→ **What is expected**
Copy the data below verbatim, starting at the line that contains "Enable the Tempo Inteiro checkbox" and continuing through the final line of the data, both included.

┌─ Input for this task

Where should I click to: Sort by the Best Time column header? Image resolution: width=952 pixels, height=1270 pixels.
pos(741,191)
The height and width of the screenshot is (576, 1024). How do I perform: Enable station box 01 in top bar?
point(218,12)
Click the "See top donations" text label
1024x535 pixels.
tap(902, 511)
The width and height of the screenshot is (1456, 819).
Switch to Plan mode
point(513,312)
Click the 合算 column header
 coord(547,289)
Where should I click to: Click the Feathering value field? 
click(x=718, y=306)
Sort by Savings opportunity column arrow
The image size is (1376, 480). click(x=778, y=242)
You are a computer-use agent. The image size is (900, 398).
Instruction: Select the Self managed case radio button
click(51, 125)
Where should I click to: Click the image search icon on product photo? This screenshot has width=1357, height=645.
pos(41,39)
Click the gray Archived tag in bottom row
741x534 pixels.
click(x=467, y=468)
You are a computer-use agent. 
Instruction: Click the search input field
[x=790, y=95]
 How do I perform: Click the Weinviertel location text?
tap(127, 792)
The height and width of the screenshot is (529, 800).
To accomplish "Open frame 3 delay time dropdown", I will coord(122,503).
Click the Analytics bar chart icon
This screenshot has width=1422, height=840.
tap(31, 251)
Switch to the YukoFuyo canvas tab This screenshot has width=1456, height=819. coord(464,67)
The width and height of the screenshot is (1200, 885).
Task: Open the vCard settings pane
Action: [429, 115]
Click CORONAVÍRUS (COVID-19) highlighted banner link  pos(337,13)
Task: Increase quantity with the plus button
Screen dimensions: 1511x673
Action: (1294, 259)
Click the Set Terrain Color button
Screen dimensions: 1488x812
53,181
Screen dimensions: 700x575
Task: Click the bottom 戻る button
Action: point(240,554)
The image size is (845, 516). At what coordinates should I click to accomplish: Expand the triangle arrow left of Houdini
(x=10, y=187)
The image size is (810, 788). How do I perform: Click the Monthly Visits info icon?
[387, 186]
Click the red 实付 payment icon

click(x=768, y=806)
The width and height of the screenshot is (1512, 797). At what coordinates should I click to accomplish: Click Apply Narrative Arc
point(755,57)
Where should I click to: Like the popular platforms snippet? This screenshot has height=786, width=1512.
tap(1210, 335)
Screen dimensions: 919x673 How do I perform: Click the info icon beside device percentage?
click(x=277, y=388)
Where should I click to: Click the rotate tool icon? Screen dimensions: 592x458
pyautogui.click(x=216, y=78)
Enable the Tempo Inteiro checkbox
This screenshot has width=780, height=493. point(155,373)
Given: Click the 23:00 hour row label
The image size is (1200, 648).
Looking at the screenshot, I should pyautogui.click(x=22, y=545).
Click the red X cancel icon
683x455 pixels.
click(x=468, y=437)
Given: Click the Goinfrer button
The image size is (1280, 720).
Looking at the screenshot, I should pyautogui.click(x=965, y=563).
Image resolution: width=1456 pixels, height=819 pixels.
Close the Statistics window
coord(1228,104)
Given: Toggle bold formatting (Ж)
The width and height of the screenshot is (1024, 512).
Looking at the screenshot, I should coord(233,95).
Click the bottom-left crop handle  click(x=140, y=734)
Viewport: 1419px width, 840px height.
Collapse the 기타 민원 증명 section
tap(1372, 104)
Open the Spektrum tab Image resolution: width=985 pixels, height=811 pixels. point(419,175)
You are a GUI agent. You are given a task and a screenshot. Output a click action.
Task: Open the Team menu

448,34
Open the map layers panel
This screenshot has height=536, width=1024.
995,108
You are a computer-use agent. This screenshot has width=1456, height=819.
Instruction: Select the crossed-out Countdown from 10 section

└─

→ **Written solution**
Enable the Tempo Inteiro checkbox
This screenshot has width=780, height=493. point(155,373)
Given: Click the 23:00 hour row label
The image size is (1200, 648).
Looking at the screenshot, I should pyautogui.click(x=22, y=545).
Click the red X cancel icon
683x455 pixels.
click(x=468, y=437)
Given: Click the Goinfrer button
The image size is (1280, 720).
Looking at the screenshot, I should pyautogui.click(x=965, y=563).
Image resolution: width=1456 pixels, height=819 pixels.
Close the Statistics window
coord(1228,104)
Given: Toggle bold formatting (Ж)
The width and height of the screenshot is (1024, 512).
Looking at the screenshot, I should coord(233,95).
Click the bottom-left crop handle  click(x=140, y=734)
Viewport: 1419px width, 840px height.
Collapse the 기타 민원 증명 section
tap(1372, 104)
Open the Spektrum tab Image resolution: width=985 pixels, height=811 pixels. point(419,175)
You are a GUI agent. You are given a task and a screenshot. Output a click action.
Task: Open the Team menu

448,34
Open the map layers panel
This screenshot has height=536, width=1024.
995,108
You are a computer-use agent. This screenshot has width=1456, height=819.
Instruction: Select the crossed-out Countdown from 10 section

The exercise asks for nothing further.